ЧТО СДЕЛАТЬ:
(1) К какому последнему средству, согласно отрывку об Уитмене, прибегнул английский историк в конце своей книги?
(2) Подхватите отрывок об Уитмене и продолжите его после последней фразы.

ТЕКСТ ДЛЯ ЧТЕНИЯ:
5

[1] [2] [3]

5

Один английский историк сочинил об Уитмене целую книгу, но в самом конце заметил, что Уитмен все же ускользает от него. Книга осталась сама по себе, а Уитмен сам по себе. И критик в отчаянии счел себя вынужденным прибегнуть к последнему средству: к поэтическим уподоблениям, к метафорам. «Уитмен, — пишет он, — это чудище-бегемот: грозно он прет напролом сквозь заросли джунглей, ломая бамбуки и лианы, погружаясь в могучие реки, и сладострастно ревет в упоении от знойного дня. Уитмен — огромное дерево, сказочное Древо Игдразиль, его корни в подземном царстве, а ветви его волшебной вершины закрыли гобою все небо. Это — лось, это — буйвол, властительно настигающий самку, всюду за нею следующий: в пустынной безмерности прерий. Его поэмы словно кольца ствола какого-то кряжистого дуба. Уитмен — это воздух, в котором струятся и зыблются неясные видения, миражи, какие-то башни, какие-то пальмы, но, когда мы простираем к ним руки, они исчезают. Уитмен — это земля, это весь земной шар: все страны, моря, леса, все, что озаряется солнцем, все, что орошается дождями. Унт-мен — это все народы, города, языки, все религии, искусства, все мысли, эмоции, верования. Он наш целитель, наш брат милосердный, наш возлюбленный» и т. д.[9]

Русский писатель Бальмонт подхватывает эти бессвязные речи:

«Уитмен сам Водяной. Он морской царь: пляшет, корабли опрокидывает… Уолт. Уитмен — Южный полюс… Уолт Уитмен — размах. Он — птица в воздухе. Он как тот морской орел, который зовется фрегатом: остро зрение у этой птицы, и питается она летучими рыбами и вся как бы состоит из стали: она как серп, как коса» и т. д.[10]

Уитмен только поморщился бы, прочитав эти нарядные строки. Красивость претила ему. Все его творчество можно назвать бунтом против красивости, против нарочито поэтических фраз, «красивых» поэтических образов.

ИСХОДНЫЕ ДАННЫЕ:

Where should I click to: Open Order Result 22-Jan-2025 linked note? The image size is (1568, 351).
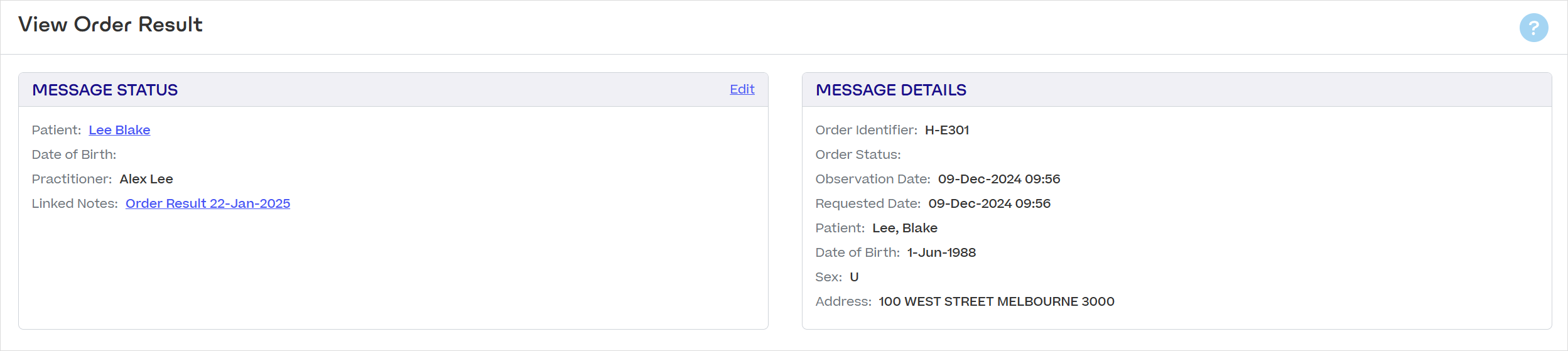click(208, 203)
==
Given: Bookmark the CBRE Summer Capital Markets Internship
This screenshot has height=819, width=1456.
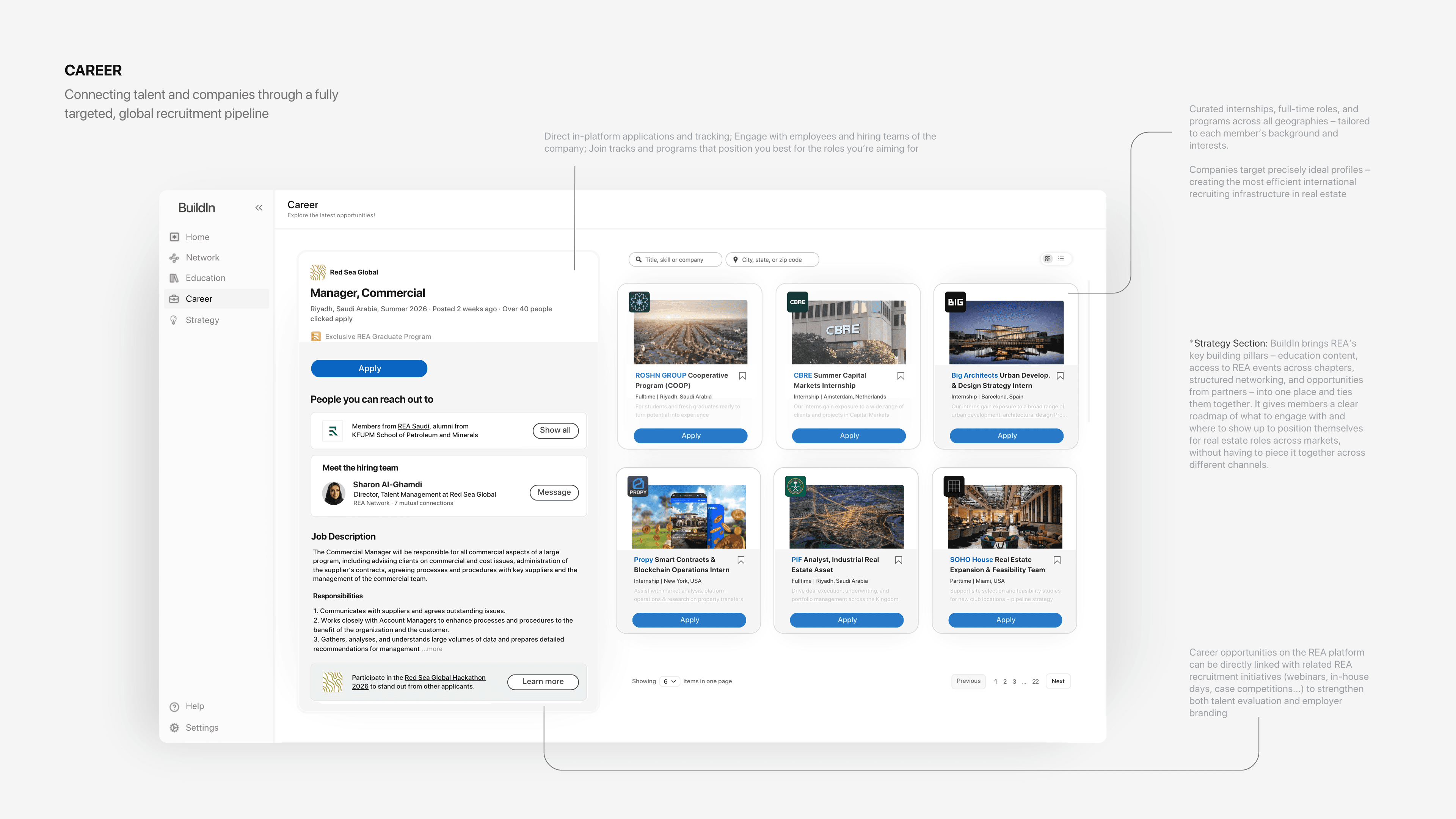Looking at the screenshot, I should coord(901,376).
---
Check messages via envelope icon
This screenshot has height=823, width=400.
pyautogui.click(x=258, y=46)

ОТВЕТЫ ПО ЗАДАНИЯМ:
(1) К поэтическим уподоблениям, к метафорам.

(2)
То новое содержание, которое Уолт Уитмен внес в мировую поэзию, потребовало от него новых, невиданных форм. Уитмен — один из самых смелых литературных новаторов. Он демонстративно отверг все формы, сюжеты и образы, завещанные литературе былыми веками. Он так и заявил в своем боевом предисловии к «Листьям травы», что вся эта «замызганная рухлядь» поэзии — эти баллады, сонеты, секстины, октавы — должны быть сданы в архив, так как они с древних времен составляют усладу привилегированных классов, новым же хозяевам всемирной истории не нужно пустопорожней красивости:

Так прочь эти старые песни!
Эти романы и драмы о чужеземных дворах.
Эти любовные стансы, облитые патокой рифм, эти интриги и амуры бездельников.
Годные лишь для банкетов, где шаркают под музыку танцоры всю ночь напролет…(«Песня о выставке»)

«Патока рифм» казалась ему слишком слащавой для «атлетических» масс. По его словам, он истратил несколько лет, чтобы вытравить из своей книги все «фокусы, трюки, эффекты, прикрасы и вычуры» обычной традиционной поэзии.

Ведь паровозу не нужно орнаментов, чтобы быть образцом красоты, и уличной сутолоке не нужны ни анапесты, ни дактили, чтобы звучать великолепными ритмами, какие не снились и Гомеру.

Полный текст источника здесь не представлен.